The push for greater oversight has been given new urgency by calls from congressional Democrats for more accountability. Sen. Robert Menendez (D-N.J.), chairman of the subcommittee responsible for foreign aid, said he planned a hearing to press the Bush administration to explain how money is being spent in Pakistan. In an interview, Menendez said State Department officials provided “unacceptable” answers.

“The administration hasn’t been overly forthcoming, and I don’t know why,” he said. “If they’re not forthcoming because they don’t really have the type of accountability that we should be getting from the Pakistanis, then we need to deal with that.”

On Friday, Menendez wrote to R. Nicholas Burns, undersecretary of State for political affairs, asking for any detailed audits of the Coalition Support Funds program.

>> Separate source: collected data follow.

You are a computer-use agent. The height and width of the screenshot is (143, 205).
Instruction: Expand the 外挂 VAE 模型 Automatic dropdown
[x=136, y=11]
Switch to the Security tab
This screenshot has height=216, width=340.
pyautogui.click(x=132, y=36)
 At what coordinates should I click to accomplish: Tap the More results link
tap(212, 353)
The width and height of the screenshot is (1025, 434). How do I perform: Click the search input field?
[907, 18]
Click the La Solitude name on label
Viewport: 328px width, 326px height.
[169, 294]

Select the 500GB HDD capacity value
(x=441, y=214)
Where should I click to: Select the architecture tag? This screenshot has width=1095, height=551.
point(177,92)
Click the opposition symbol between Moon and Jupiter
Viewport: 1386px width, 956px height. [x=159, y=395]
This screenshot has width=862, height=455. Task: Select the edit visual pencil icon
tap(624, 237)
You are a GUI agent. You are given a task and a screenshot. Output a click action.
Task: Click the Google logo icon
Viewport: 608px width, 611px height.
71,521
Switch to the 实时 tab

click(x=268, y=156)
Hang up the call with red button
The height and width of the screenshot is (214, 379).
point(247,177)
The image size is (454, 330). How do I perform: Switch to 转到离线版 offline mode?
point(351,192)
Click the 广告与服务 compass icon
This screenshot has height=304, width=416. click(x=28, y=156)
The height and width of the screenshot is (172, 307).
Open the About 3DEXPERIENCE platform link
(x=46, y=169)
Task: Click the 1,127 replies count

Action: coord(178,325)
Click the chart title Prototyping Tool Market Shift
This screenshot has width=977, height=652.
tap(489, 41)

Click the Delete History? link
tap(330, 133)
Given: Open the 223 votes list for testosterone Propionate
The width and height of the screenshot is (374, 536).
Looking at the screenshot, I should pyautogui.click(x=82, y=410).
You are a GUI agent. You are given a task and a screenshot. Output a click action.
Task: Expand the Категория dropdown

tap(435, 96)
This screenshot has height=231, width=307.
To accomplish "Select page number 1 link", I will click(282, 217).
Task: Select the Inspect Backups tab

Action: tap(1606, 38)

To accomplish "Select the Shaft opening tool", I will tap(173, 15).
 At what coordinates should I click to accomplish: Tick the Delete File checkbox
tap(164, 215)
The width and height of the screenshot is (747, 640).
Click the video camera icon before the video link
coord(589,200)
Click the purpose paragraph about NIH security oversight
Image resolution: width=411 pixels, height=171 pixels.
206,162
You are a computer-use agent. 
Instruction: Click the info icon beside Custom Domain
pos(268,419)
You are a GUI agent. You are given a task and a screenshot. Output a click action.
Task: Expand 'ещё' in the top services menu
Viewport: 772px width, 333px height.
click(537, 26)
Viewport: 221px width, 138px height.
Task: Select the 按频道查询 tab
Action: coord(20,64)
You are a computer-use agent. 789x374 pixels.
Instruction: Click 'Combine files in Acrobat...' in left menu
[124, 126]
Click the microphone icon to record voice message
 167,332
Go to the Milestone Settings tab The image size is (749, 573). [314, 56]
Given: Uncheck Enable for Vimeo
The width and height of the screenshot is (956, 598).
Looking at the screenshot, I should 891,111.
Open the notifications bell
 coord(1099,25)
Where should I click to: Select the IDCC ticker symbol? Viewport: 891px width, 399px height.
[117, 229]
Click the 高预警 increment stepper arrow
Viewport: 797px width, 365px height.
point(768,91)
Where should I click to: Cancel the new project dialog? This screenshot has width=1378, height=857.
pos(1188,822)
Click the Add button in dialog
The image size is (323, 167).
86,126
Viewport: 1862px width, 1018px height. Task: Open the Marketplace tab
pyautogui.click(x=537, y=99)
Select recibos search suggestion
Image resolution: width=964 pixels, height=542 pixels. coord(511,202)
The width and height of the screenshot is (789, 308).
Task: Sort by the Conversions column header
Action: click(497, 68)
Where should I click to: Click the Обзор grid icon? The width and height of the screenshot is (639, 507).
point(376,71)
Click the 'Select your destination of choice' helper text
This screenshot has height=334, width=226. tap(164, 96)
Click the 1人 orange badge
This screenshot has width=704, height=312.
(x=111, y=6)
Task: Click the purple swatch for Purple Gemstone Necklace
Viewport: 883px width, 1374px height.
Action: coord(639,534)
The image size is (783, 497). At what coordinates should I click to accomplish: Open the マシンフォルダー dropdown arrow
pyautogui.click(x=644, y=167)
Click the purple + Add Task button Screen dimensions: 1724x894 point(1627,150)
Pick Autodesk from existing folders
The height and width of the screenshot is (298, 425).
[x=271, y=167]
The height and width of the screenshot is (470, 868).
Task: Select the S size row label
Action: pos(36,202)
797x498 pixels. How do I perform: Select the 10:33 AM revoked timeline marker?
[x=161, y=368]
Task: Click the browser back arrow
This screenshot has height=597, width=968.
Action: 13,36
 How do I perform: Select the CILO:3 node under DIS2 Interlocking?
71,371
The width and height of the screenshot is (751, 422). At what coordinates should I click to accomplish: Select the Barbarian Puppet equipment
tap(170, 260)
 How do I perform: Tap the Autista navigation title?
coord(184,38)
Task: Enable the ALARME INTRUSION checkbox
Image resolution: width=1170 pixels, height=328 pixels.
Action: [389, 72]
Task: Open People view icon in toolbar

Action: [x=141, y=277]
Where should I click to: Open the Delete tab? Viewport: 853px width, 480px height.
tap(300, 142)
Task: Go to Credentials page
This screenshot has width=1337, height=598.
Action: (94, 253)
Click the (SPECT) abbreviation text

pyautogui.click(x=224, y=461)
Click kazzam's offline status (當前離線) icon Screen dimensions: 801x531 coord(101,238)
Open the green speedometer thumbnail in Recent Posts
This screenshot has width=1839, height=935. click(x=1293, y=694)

The Bush administration set up the program as a way to reimburse Pakistan for military action against Islamic radicals operating in areas bordering Afghanistan. Since then, it has become the single largest source of military aid to Pakistan, totaling about $5.3 billion since its inception in early 2002 -- or about $80 million a month. Money from the program accounts for about three-quarters of all U.S. military aid over the last six years.

A senior Defense official said efforts to gain more accountability over Pakistan’s spending began in earnest last year when officials from the Pentagon’s comptroller’s office made three trips to Islamabad for meetings with Pakistani finance officials.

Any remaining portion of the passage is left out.